Но не долго длилась радость первопечати. Дойдя до 30-й (или около того) страницы, машинистка-надомница, будучи целомудренной девушкой, зарделась от смущения, опустились ее белые руки, задрожали ее худенькие пальчики… И вот она уже с рукописью в руках в кабинете замдиректора С. Р. Микулинского, бдительно блюдущего целомудрие всей печатной (даже на машинке) продукции всех сотрудников института, так и норовящих, по мнению смолоду перепуганного С. Р., устроить какую-нибудь козу и что-нибудь эдакое ввернуть в свои рукописи, даже и по истории математики, например.

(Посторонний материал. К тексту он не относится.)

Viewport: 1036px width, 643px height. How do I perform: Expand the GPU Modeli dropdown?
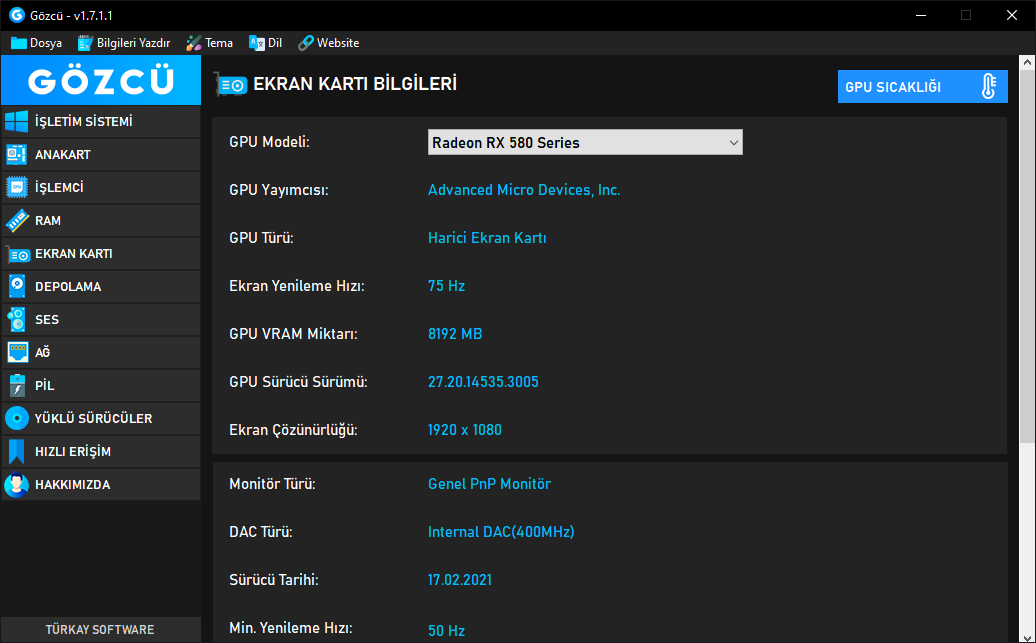[734, 143]
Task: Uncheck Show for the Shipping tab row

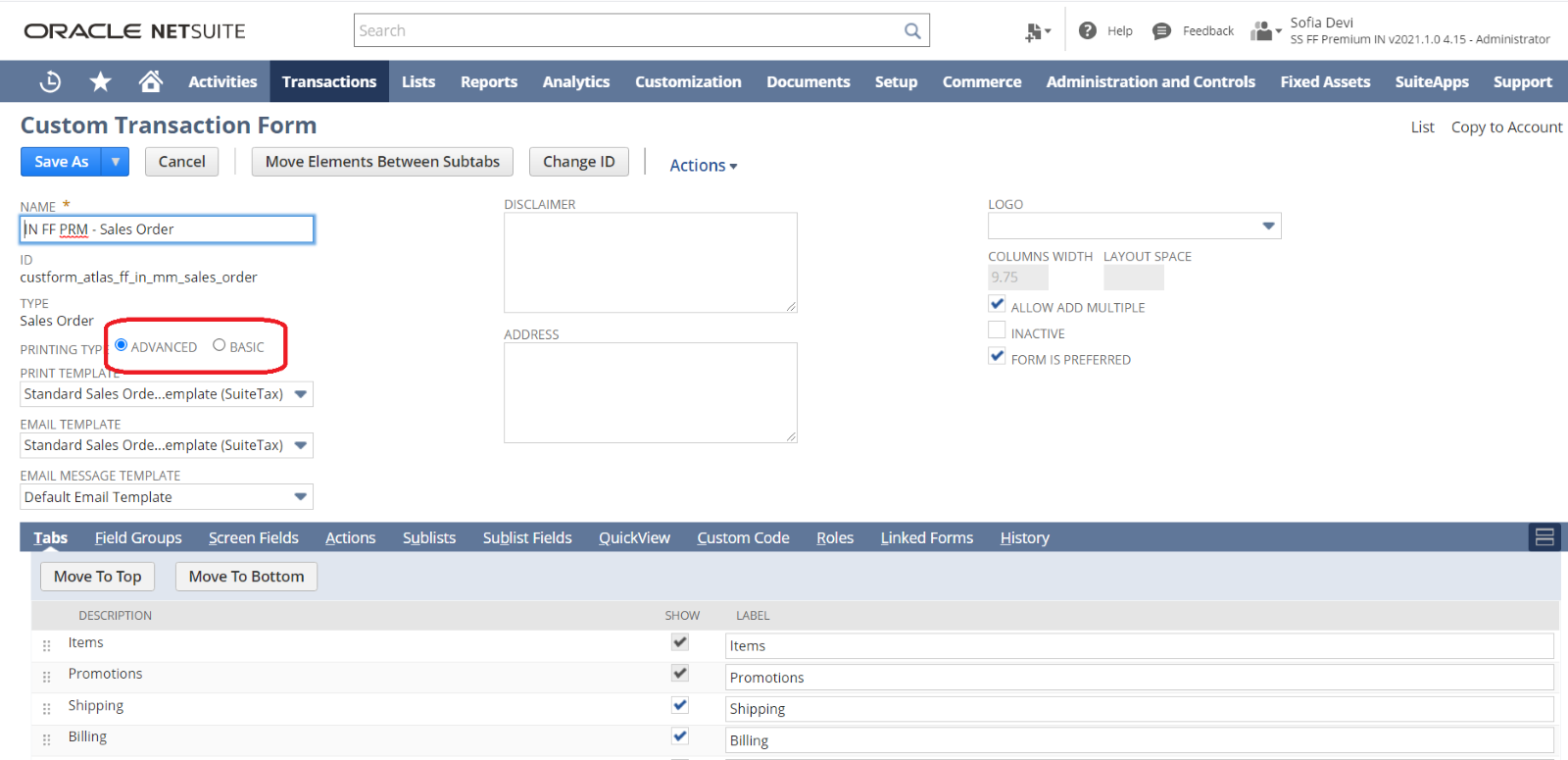Action: (x=680, y=705)
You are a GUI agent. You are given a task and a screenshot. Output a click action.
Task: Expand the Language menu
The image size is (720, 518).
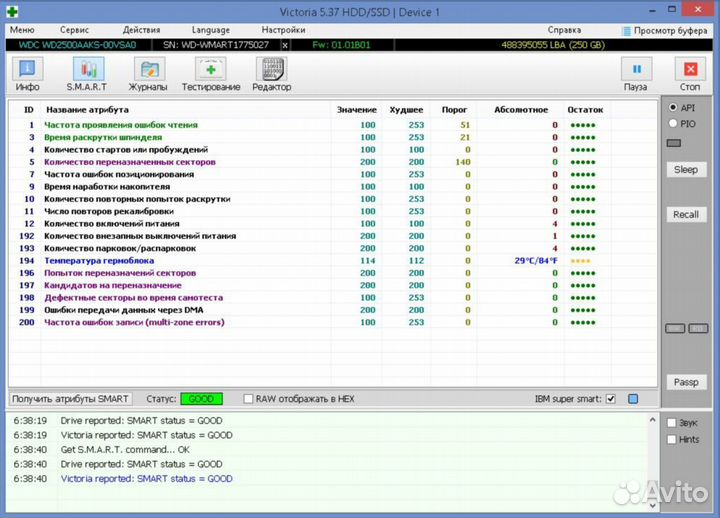point(210,30)
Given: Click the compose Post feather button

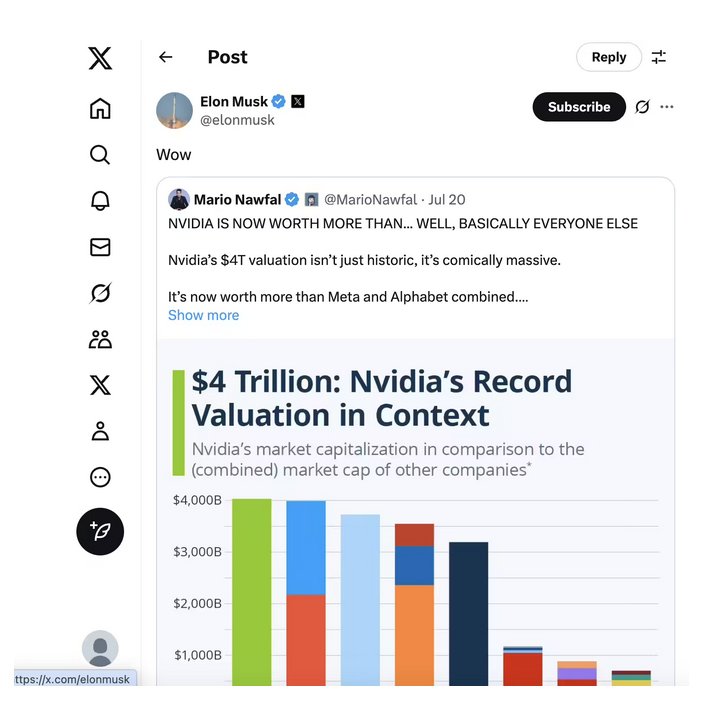Looking at the screenshot, I should (100, 532).
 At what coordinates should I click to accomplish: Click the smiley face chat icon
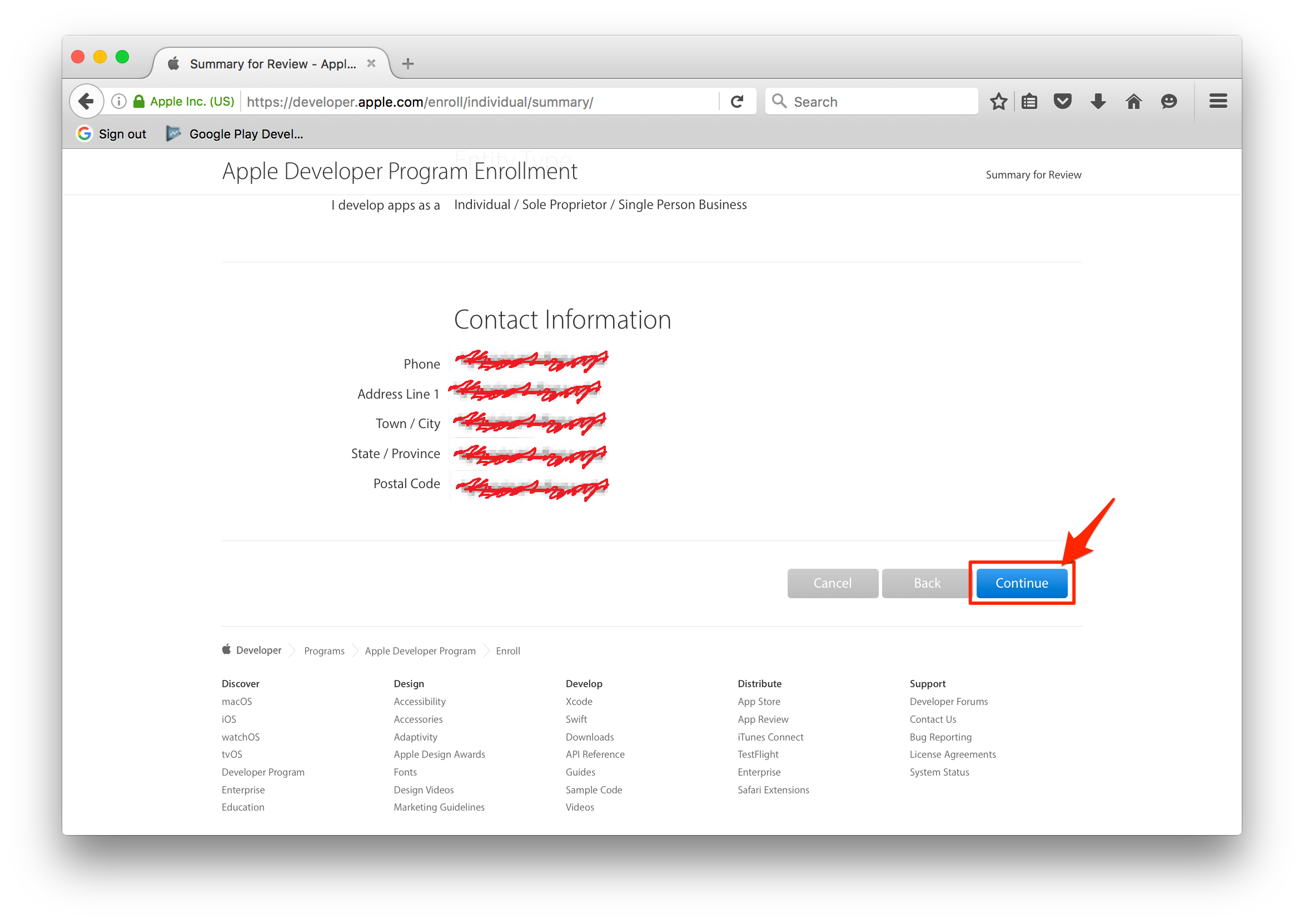pyautogui.click(x=1168, y=102)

Со словами «Я дальше печатать это непотребство не буду» оставила на замдиректорском столе рукопись и ушла. Боюсь, что навсегда.
До какого же места рукописи Жоржа дошла бедная девушка? А вот до какого.
Описывая Декартову систему координат как перекрестье ординаты и абсциссы, Гачев все это подал, как сказал бы куртуазный Сергей Сергеевич Аверинцев, в бахтинской топике телесного низа. И тогда ось-ордината — это рифма, например, к слову «не балуй», коим пронзена дырка-ноль, что в точную рифму к красивому слову «звезда». До такого эвфемизма, конечно, Жорж не додумался, а просто с наследственной большевистской прямотой все это так прямо и выпалил на 30-й странице своего сочинения, чем и смутил девственную душу труженицы машинной писи.
Семен Романович Микулинский устроил выволочку Ашоту Тиграновичу Григорьяну, а тот в свою очередь — Георгию Дмитриевичу Гачеву, а сей последний никак не мог еще довольно долго взять в толк — за что… Как же так: гениталии есть, а слов, их представительствующих, выходит, нет? Любил говорить правду, даже когда обязался жить тихо. Тихо, оно, конечно, тихо, а правда — правдой. Честное слово!..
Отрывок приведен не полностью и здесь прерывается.